EVALUACIÓN DE 58 AÑOS DE LA REFORMA AGRARIA

El 2 de agosto se cumplieron 58 años de la fecha en que se dictó el Decreto de Reforma Agraria del MNR en la localidad de Ucureña, centro del valle de Cochabamba, medida que, elevada a categoría de Ley por el Congreso Nacional en 1956, fue y sigue siendo objeto de diversas críticas y, finalmente, sustituida por la Ley INRA dictada por el gobierno de Gonzalo Sánchez de Lozada, la misma que con algunas modificaciones de forma, se convirtió en la Ley de Reconducción Comunitaria de la Reforma Agraria, dictada por el gobierno de Evo Morales.

Dejando de lado aspectos secundarios y tomando su contenido esencial, la Ley agraria de 1953 se caracterizó por los siguientes aspectos: primero, liberó a los campesinos de las haciendas feudales de toda forma de servicios esclavistas gratuitos, como ser el pongueaje, mitanaje, isleño, etc. y de servidumbre feudales, como el colonato, aparcerías, etc. La abolición de esas formas de producción fue seguida de la implantación de un nuevo régimen de producción, mediante el cual todo trabajo que realicen los campesinos deberá ser pagado en dinero en efecto, vale decir un sistema de trabajo capitalista, “salto” de extraordinaria importancia en el desarrollo social. Eso en cuanto al trabajo.

Segundo, consistió en que los campesinos (o indígenas) que hasta entonces únicamente eran meros tenedores y usufructurarios de pequeñas parcelas (sayañas, pegujales) dentro de las haciendas latifundiarias (de las cuales podían ser echados en cualquier momento y cuya producción pasaba en su mayoría a poder del hacendado), fueron convertidos en propietarios de sus parcelas, con derecho absoluto de propiedad.

Por esos aspectos, los campesinos empezaron a cultivar sus tierras propias y, por tanto, su producción ya no pasaba a poder del hacendado que antes se la arrebataba. El campesino pudo en esa forma gozar de las diversas formas de renta territorial que hasta entonces sólo favorecían al latifundista. Así mismo, el campesino quedó libre de comercializar su producción y, al mismo tiempo, dejó de practicar el trueque, aprendió a utilizar el dinero y dejó para el pasado la práctica de producir únicamente valores de mera subsistencia. Al mismo tiempo, el nivel de consumo de la población rural empezó a subir rápidamente.
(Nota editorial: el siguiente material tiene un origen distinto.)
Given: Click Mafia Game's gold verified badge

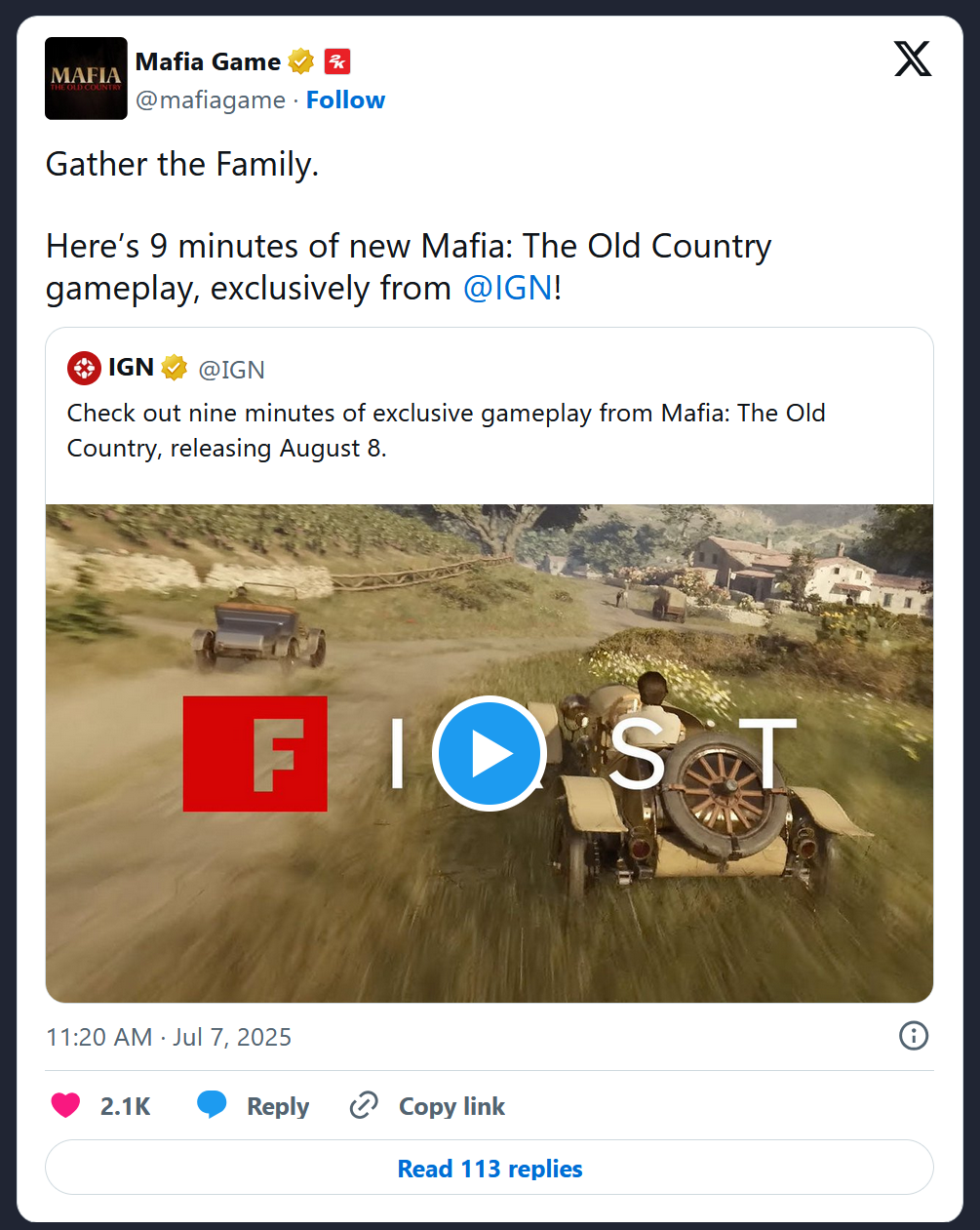Looking at the screenshot, I should [301, 61].
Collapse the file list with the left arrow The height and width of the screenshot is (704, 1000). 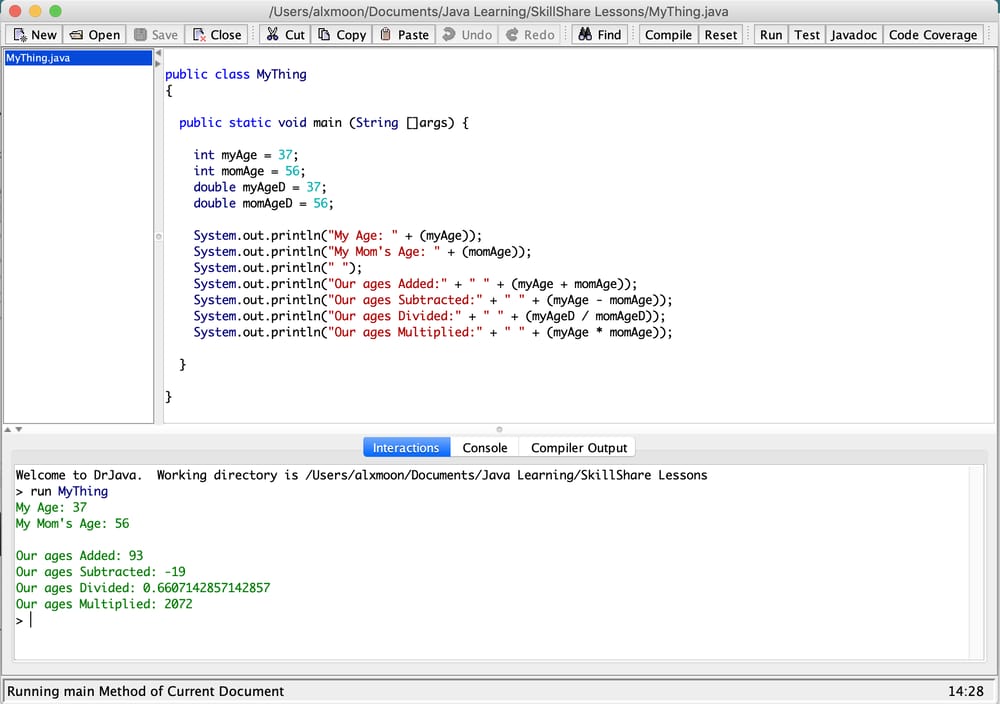pos(158,53)
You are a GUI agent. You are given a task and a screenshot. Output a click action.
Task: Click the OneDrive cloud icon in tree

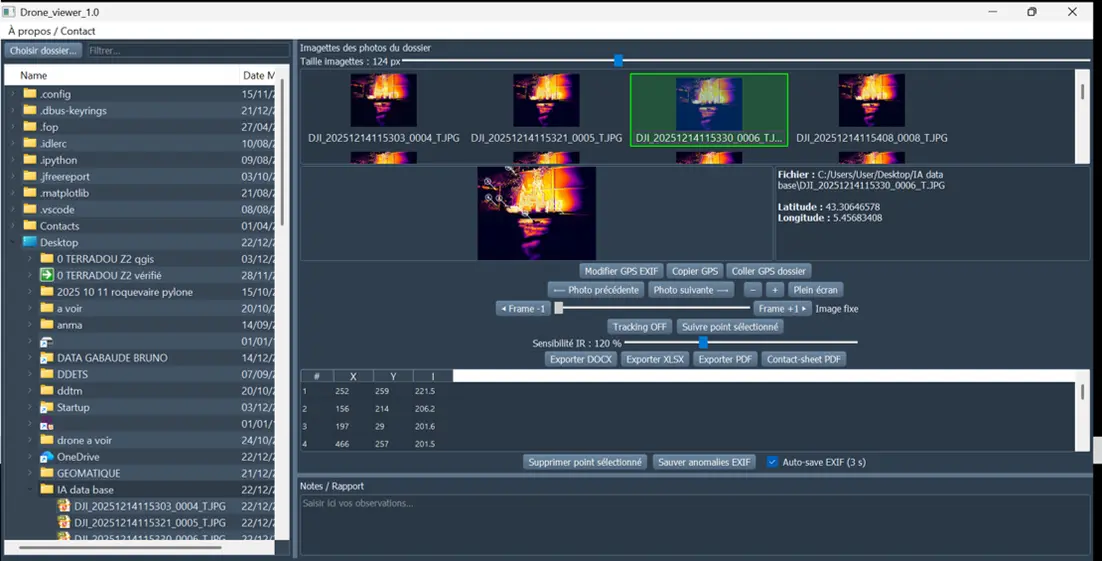pos(46,457)
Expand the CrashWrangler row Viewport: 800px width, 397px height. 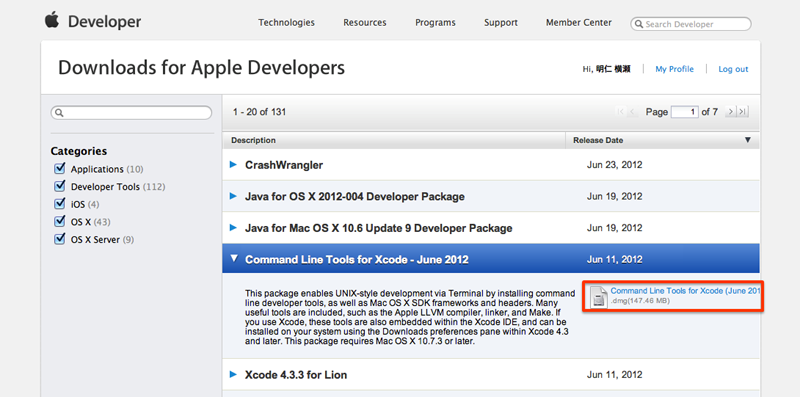click(234, 164)
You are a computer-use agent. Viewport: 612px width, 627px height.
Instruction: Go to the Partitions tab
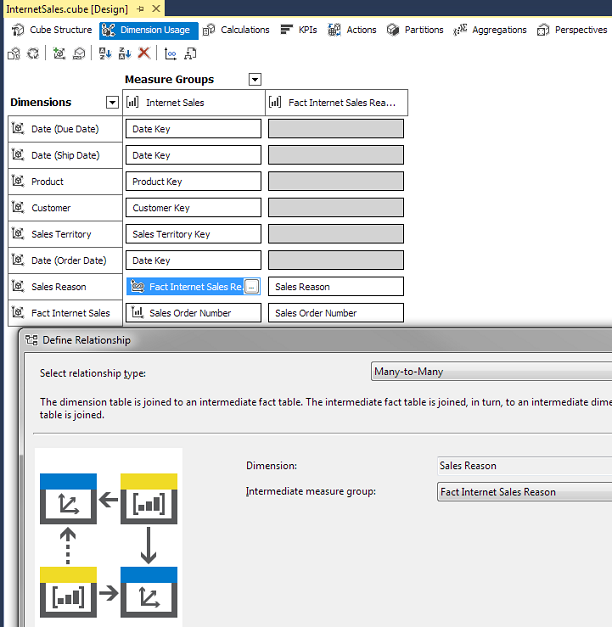(415, 30)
Por otro lado, los campesinos fueron favorecidos por el voto universal y al mismo tiempo pudieron organizarse libremente en sindicatos e inclusive milicias.

LA CONTRA REFORMA AGRARIA

A partir de noviembre de 1964, dicho proceso empezó a ser modificado por una contra reforma agraria que fue anulando paulatinamente varias de las conquistas alcanzadas hasta entonces. En primer lugar se arrebató a los campesinos el derecho absoluto de propiedad, por lo cual dejaron de obtener algunas formas de la renta territorial; se les limitó el derecho a organizarse, se hizo recortes al voto, se empezó a retroceder a sistemas feudales de producción; se fue anulando el sistema de trabajo asalariado, se retrocedió al trueque; inclusive se empezó a privarles de la misma propiedad.

Esos pasos de la contra reforma agraria se fueron agudizando con el paso del tiempo y los nuevos sistemas fueron siendo legalizados, a partir de la legislación conocida como Ley INRA, dictada en 1996. Más aún, esa legislación fue todavía modificada más a fondo y, en cambio, se dictó la llamada Ley de reconducción comunitaria de Reforma Agraria (2007) que profundizó los alcances neofeudales de la Ley INRA y que está en plena aplicación, determinando la anulación de nuevos modos de producción, privación absoluta del derecho de propiedad y hasta de la misma propiedad a los campesinos, retroceso al pago del trabajo en especie y al trueque, parcelación de la tierra, abandono de la producción, etc. En esa forma, al presente el país enfrenta un retroceso ya no sólo al feudalismo y al esclavismo, sino a relaciones de producción aún más antiguas. La contra revolución agraria está en marcha.